Porque si Jesús fuera sólo un hombre, no podría ofrecer la salvación del pecado y de la muerte; y si fuera sólo Dios, no habría nacido de María Virgen en carne humana
No es fácil comprender el
misterio que acontece en Jesús de Nazaret. Prueba de ello son las herejías que
se sucedieron en los primeros siglos de la Iglesia hasta que se formuló el
credo que profesamos en la liturgia.
Comprender que Dios se ha
hecho hombre sin disminuir a Dios y al hombre es tarea ardua que sitúa a la
razón al límite de su posibilidad. Los herejes no han buscado serlo. Han
querido entender y explicar el misterio, hacerlo razonable. Han deseado
mantener la fe, pero, al razonarla y explicarla, han perdido el equilibrio. Han
negado a Dios o han negado al hombre.
Y la fe confiesa que Jesús
es al mismo tiempo Dios y hombre, sin que ambas naturalezas —la divina y la humana—
se confundan entre sí o se separen. Ese es el equilibrio necesario para poder
atravesar el abismo del misterio sin caer hacia un lado u otro, como hace el funámbulo
cuando camina sobre la cuerda floja o el alambre sujetando con las manos la
barra que le da seguridad y equilibrio. Valga el ejemplo: la norma de la fe es
la barra que ayuda al equilibrio.
Herejes ha habido siempre y
los habrá. Más aún: en muchos creyentes está latente un hereje. Me explico.
Cuando hablan de Jesús, muchos subrayan tanto su humanidad, que lo divino y
sobrenatural desaparece. Lo presentan como si sólo fuera hombre. Les cuesta
entender que en un ser humano pueda habitar la plenitud de lo divino, como dice
san Pablo. Les fascina Jesús, pero lo reducen a simple hombre. Así lo afirmaba
Arrio, y el arrianismo ha reverdecido en momentos diversos de la historia.
También hoy.
Otros hablan de Jesús como
Dios y resaltan tanto su condición divina que lo humano queda eclipsado, reducido
a mera apariencia. La encarnación sería un «fraude» de Dios que nos ha hecho
creer que su Hijo se hizo hombre, pero no fue así.

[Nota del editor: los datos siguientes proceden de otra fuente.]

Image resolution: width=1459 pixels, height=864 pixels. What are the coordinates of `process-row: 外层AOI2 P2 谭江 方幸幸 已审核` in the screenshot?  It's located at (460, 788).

Los herejes, llamados
docetas, afirmaban en los primeros siglos que el cuerpo de Jesús no era real,
sino aparente e ilusivo. Hay creyentes que consideran como un demérito de la
divinidad haber asumido lo humano, como realmente hizo el Hijo de Dios, a
excepción del pecado.
Se explica así que la
afirmación de que «Jesús iba creciendo en sabiduría, en estatura y en gracia
ante Dios y los hombres» (Lc 2,52), les resulta incomprensible. Pase lo de la
edad y lo de la estatura, pero ¿crecer en gracia? ¿Puede Dios crecer en gracia?
Olvidan, de hecho, que Jesús era también hombre.
Cuando se estudia la
cristología —el tratado sobre Cristo— apasionan las discusiones entre los
teólogos por la finura de los razonamientos para mantener lo que los evangelios
afirman con toda claridad: el Hijo de Dios se ha hecho hombre. Esta afirmación
es un dogma de fe, ciertamente; es preciso creer. Pero la razón, abierta
siempre al misterio, puede explicar el dogma sin perder ninguno de los dos
polos: el divino y el humano. Porque si Jesús fuera sólo un hombre, no podría
ofrecer la salvación del pecado y de la muerte; y si fuera sólo Dios, no habría
nacido de María Virgen en carne humana.
Lo humano no habría sido
asumido, como afirman los grandes maestros de la fe, para ser salvado. Estamos
hablando de un misterio que no puede ser agotado por la razón, cuando ésta se
niega a reconocer que Dios es siempre inefable, trascendente y su poder supera
todo razonamiento. A veces hay que acudir a los poetas para entender algo de lo
que dicen los teólogos. Sirvan estos versos de Chesterton: «De regalo ha caído en la tierra un Dios demasiado grande para el cielo/
Ha saltado sobre todas las cosas, y ha roto los límites de la eternidad:/ igual
que un ladrón o un enamorado ha entrado en el tiempo y en la tierra mortal,
pues el vino del mundo se desborda/ derramando su esplendor en la arena».